### Exercise aim
The copy you return must begin at the line containing "sales@davepantoncars.co.nz (402, 92)" and end at the final line of the listing below, with every picture left out.
____
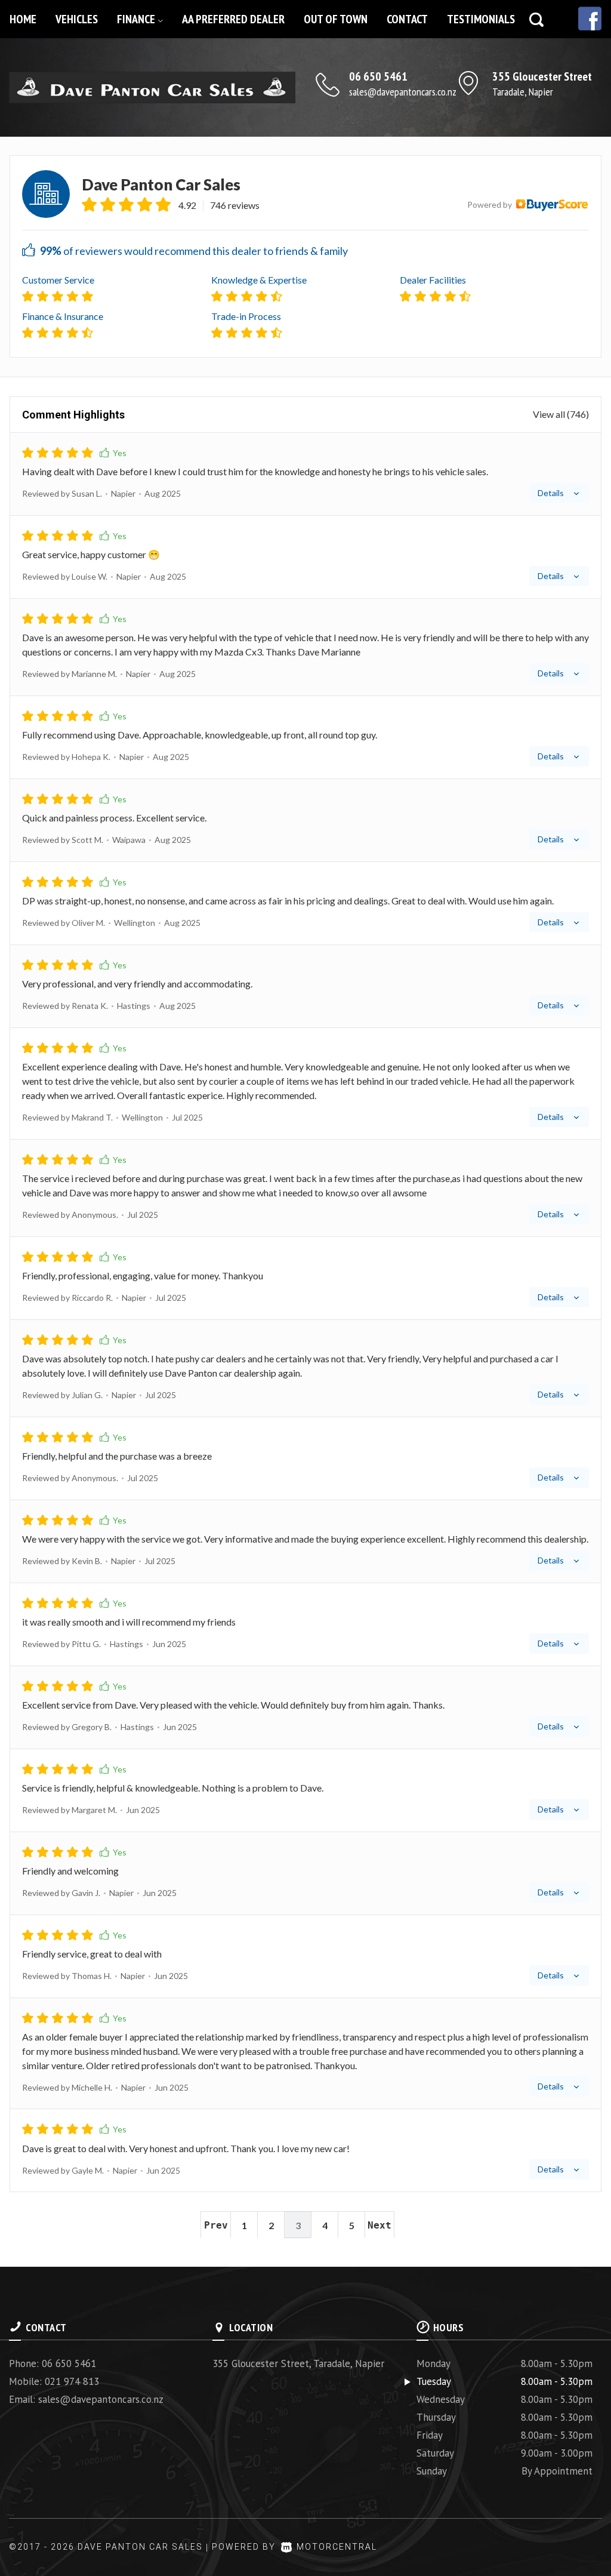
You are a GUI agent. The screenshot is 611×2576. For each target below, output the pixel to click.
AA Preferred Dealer (233, 19)
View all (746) (561, 414)
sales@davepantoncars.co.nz (402, 92)
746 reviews (235, 205)
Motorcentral (337, 2547)
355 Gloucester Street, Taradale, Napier (298, 2363)
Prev (216, 2225)
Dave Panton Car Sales (161, 185)
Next (379, 2225)
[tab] (305, 474)
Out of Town (336, 19)
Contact (407, 19)
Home (23, 19)
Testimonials (481, 19)
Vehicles (76, 19)
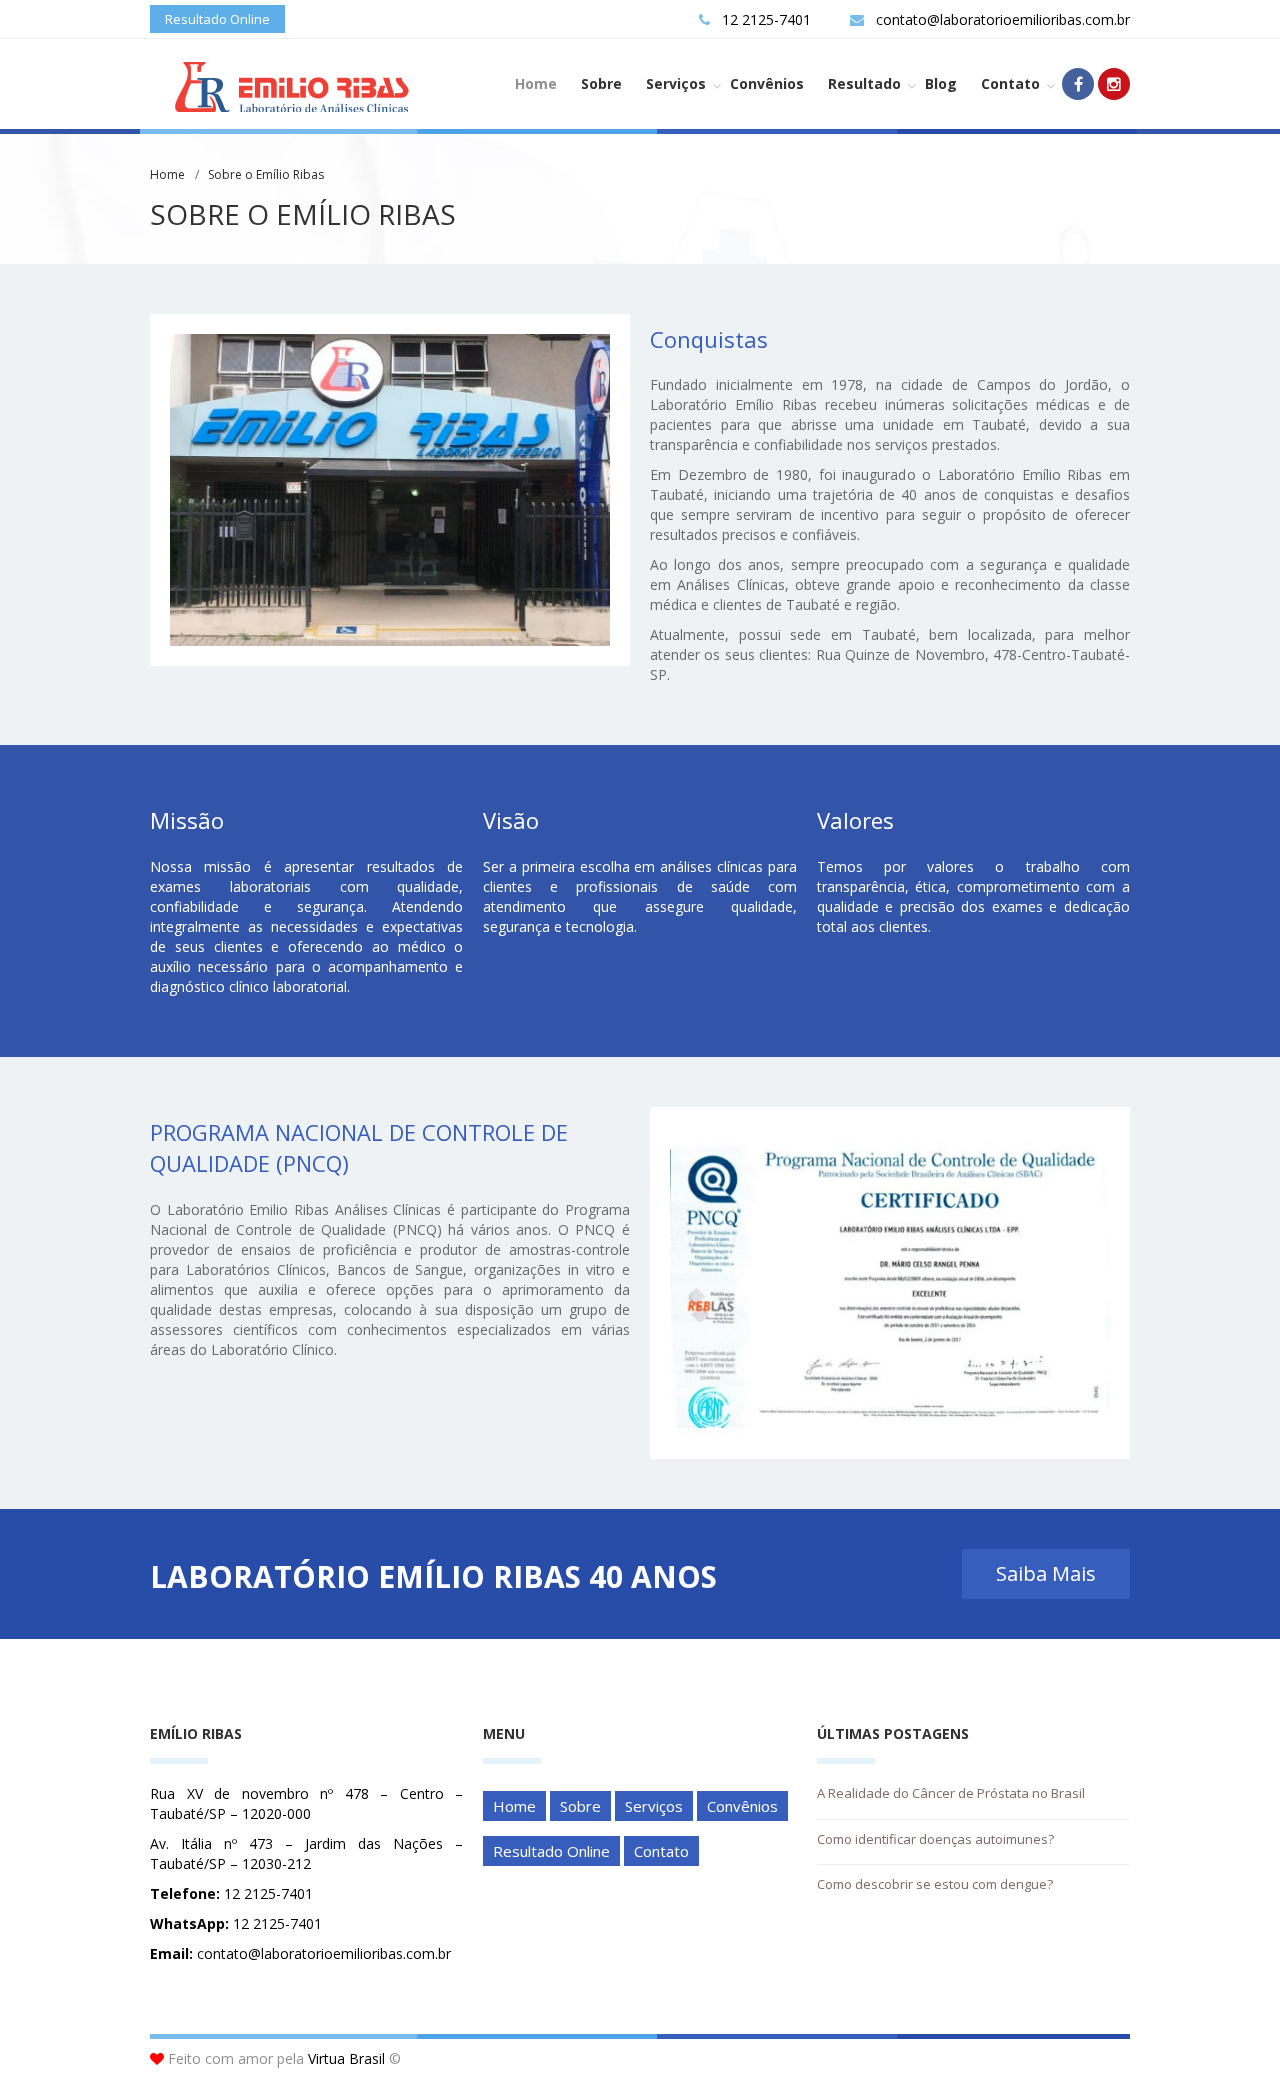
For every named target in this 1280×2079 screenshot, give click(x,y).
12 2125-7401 (766, 19)
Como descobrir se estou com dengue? (935, 1884)
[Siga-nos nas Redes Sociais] (1078, 84)
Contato (1010, 83)
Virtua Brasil (346, 2058)
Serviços (676, 83)
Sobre (601, 83)
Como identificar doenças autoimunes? (935, 1839)
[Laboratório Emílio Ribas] (284, 88)
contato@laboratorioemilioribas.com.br (1003, 19)
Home (536, 83)
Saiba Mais (1046, 1573)
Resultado (864, 83)
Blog (941, 83)
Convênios (767, 83)
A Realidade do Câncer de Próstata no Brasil (951, 1793)
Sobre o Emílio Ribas (266, 174)
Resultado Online (217, 19)
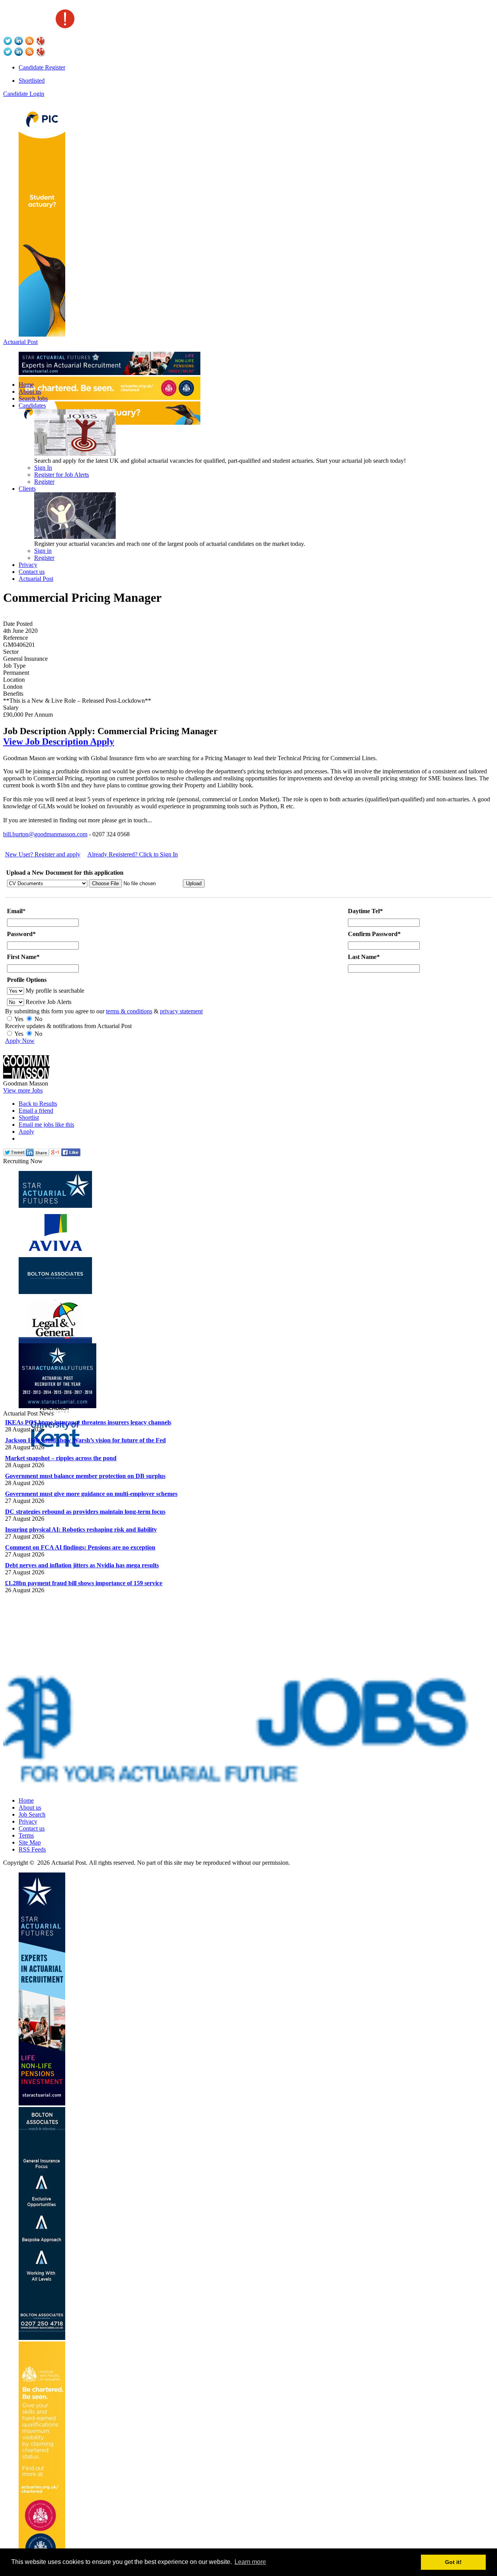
____
### Solution
sales@davepantoncars.co.nz (402, 92)
746 reviews (235, 205)
Motorcentral (337, 2547)
355 Gloucester Street, Taradale, Napier (298, 2363)
Prev (216, 2225)
Dave Panton Car Sales (161, 185)
Next (379, 2225)
[tab] (305, 474)
Out of Town (336, 19)
Contact (407, 19)
Home (23, 19)
Testimonials (481, 19)
Vehicles (76, 19)
For every named target in this 1280×2079 screenshot, give click(x,y).
12 2125-7401 (766, 19)
Como descobrir se estou com dengue? (935, 1884)
[Siga-nos nas Redes Sociais] (1078, 84)
Contato (1010, 83)
Virtua Brasil (346, 2058)
Serviços (676, 83)
Sobre (601, 83)
Como identificar doenças autoimunes? (935, 1839)
[Laboratório Emílio Ribas] (284, 88)
contato@laboratorioemilioribas.com.br (1003, 19)
Home (536, 83)
Saiba Mais (1046, 1573)
Resultado (864, 83)
Blog (941, 83)
Convênios (767, 83)
A Realidade do Câncer de Próstata no Brasil (951, 1793)
Sobre o Emílio Ribas (266, 174)
Resultado Online (217, 19)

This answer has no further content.